Excerpted records:
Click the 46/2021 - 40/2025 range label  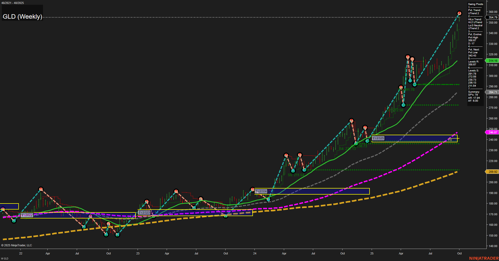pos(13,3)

==

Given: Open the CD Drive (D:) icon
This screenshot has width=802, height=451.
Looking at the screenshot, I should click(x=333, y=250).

--

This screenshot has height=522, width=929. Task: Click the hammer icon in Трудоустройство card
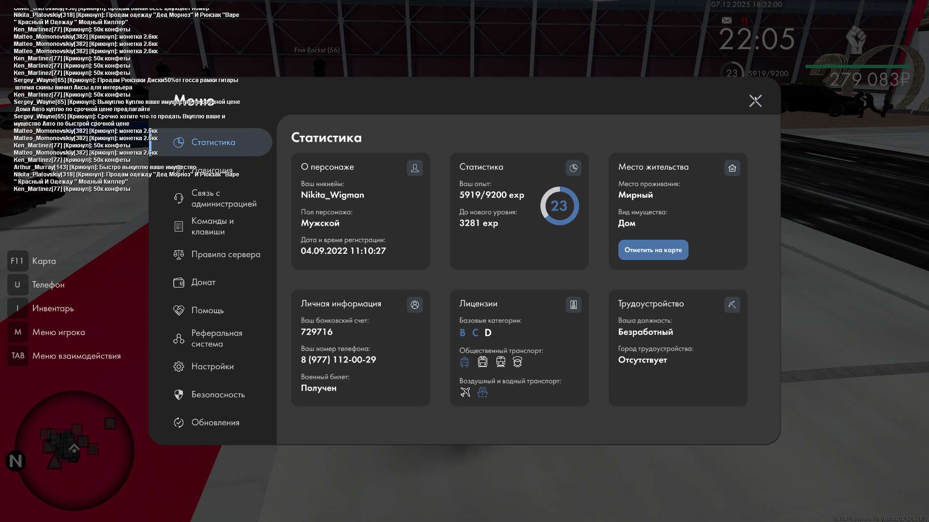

Work instructions:
Lines holding "icon" in the data above: copy each of them.

Exercise response:
Given: Open the CD Drive (D:) icon
This screenshot has height=522, width=929. Task: Click the hammer icon in Трудоустройство card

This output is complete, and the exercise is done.